To use or not to use

You should NOT use Locasticsearch if:

  • you are deploying a security sensitive application. Locasticsearch code is very prone to SQL injection attacks. This should improve in future releases.
  • Your searches are more complicated than what you would find in a 5 min Elasticsearch tutorial. Elasticsearch has a huge API and it is very unlikely that we can support even a sizable portion of that.
  • You hate buggy libraries. Locasticsearch is a very young project so bugs are guaranteed.
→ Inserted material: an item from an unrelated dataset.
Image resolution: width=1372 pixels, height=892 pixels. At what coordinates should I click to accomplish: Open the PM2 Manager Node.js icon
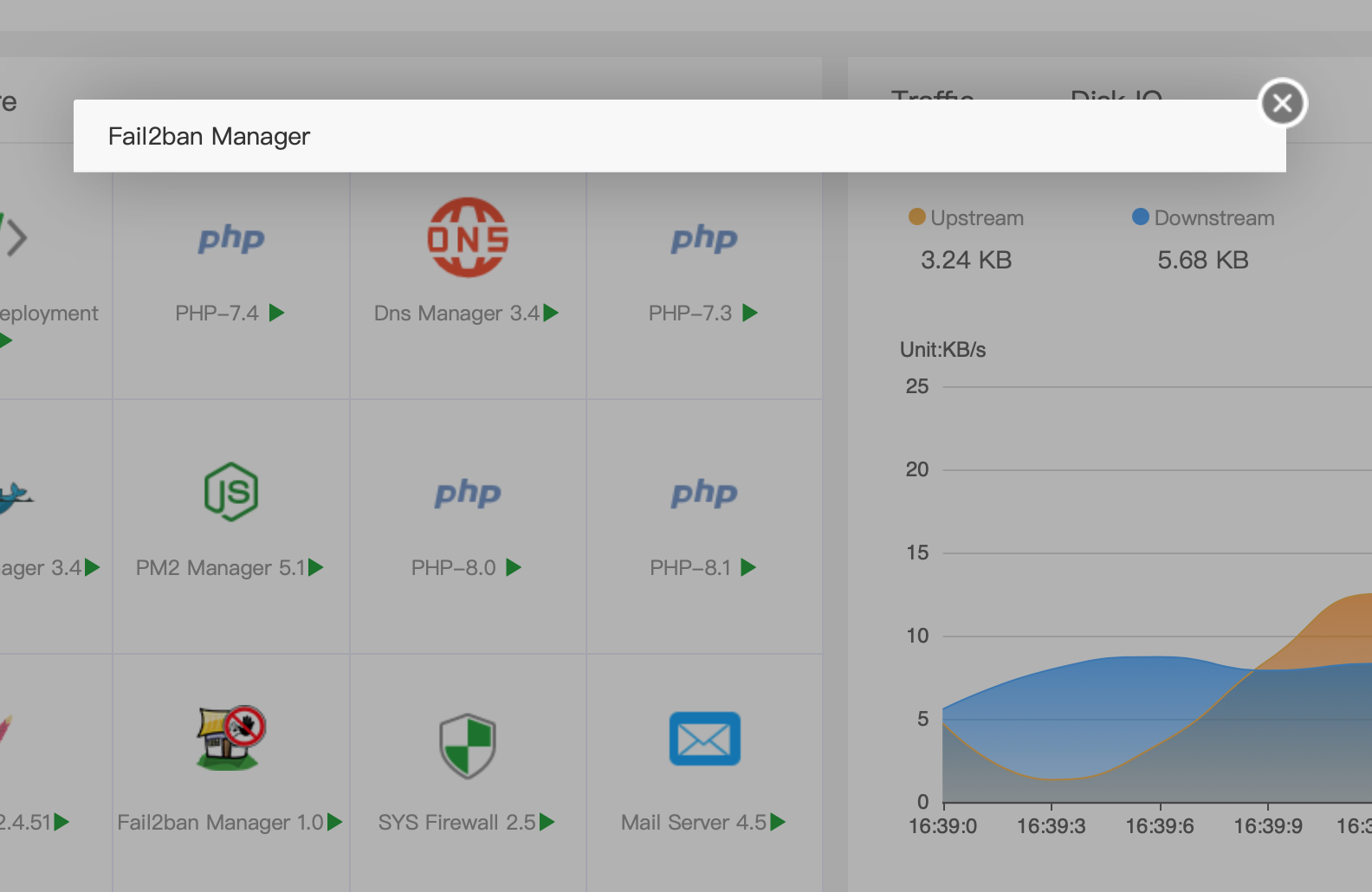pyautogui.click(x=231, y=492)
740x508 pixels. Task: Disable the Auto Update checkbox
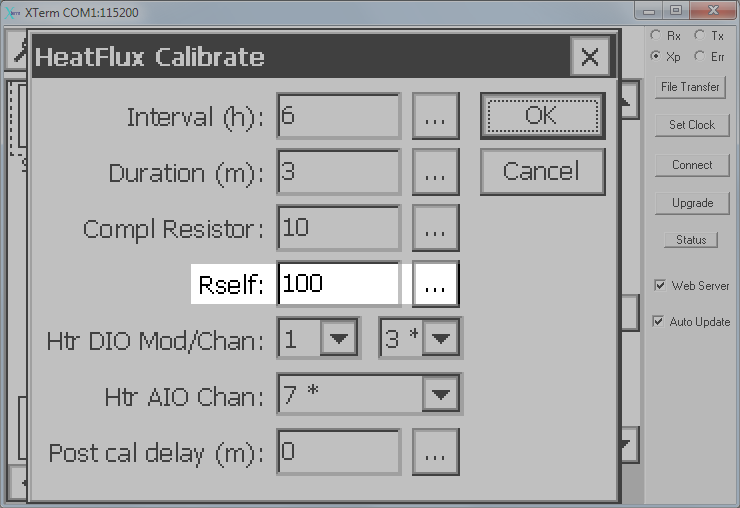(x=660, y=322)
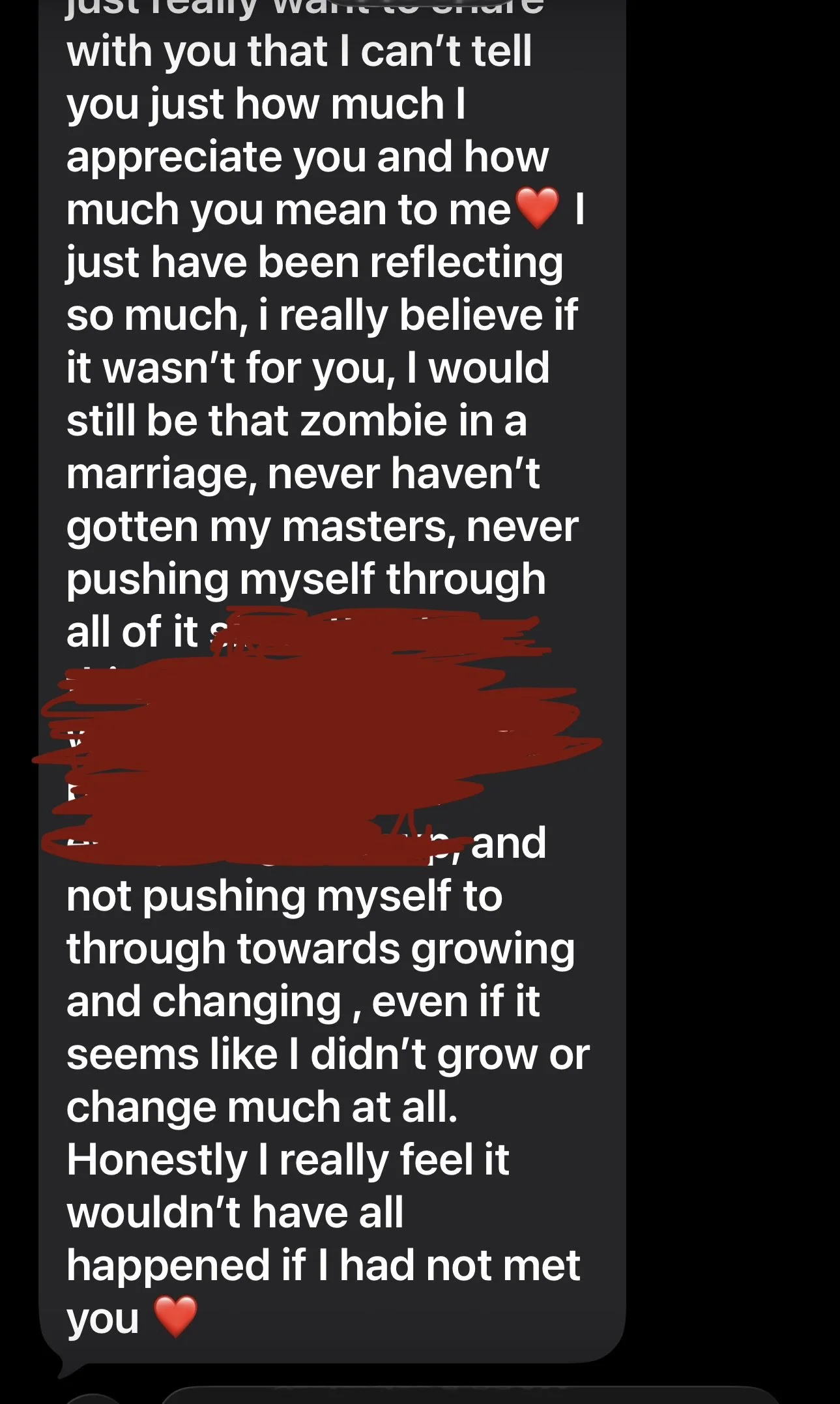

You can check the tests to see if your needs are covered.

You should use Locasticsearch if:

  • you dont want a docker or an elasticsearch service using precious resources in your laptop
  • you only need basic text search and Elasticsearch would be overkill
  • you want very easy deployments that only involve pip installs
  • using Java from a python program makes you feel dirty

Next steps

  • [] Add a real query DSL parsing
  • [] Add simplified non ES compatible interface for easy JSON ingestion, querying
  • [] Document supported vs unsupported query types

Comparison to similar libraries

whoosh

The most full featured pure python text search library by far:

  • 👍 Supports highlight, analyzers, query expansion, several ranking functions, ...
  • 👎 Unmaintained for a long time might see a revival at https://github.com/whoosh-community/whoosh
  • 👍 Pure python so doesnt scale as well (still fast enough for small medium datasets)

elasticsearch

The big champion of full text search. This is what you should be using in production:

  • 👍 Lots of features to accomodate any use case
  • 👍 Battle tested, scalable, performant
  • 👎 Non python native: more complex to deploy/integrate with python project for easy use cases

django haystack

Django Haystack provides an unified API that allows you to plug in different search backends (such as Solr, Elasticsearch, Whoosh, Xapian, etc.) without having to modify your code:

  • 👍 Many features, boosting, highlight, autocomplete (some backend dependent though)
  • 👍 Possibility to switch backends
  • 👎 Library lock in.
  • 👎 Despite supporting several backends, Whoosh is the only one that is python native.

xapian

  • 👍 Very fast and full featured (C++)
  • 👎 No pip installable (needs system level compilation)
  • 👎 The python bindings and the documentation are not that user friendly

gensim

While gensim focuses on topic modeling you can use TfidfModel and SparseMatrixSimilarity for text search. That said this is doesnt use an inverted index (linear search) so it has limited scalability.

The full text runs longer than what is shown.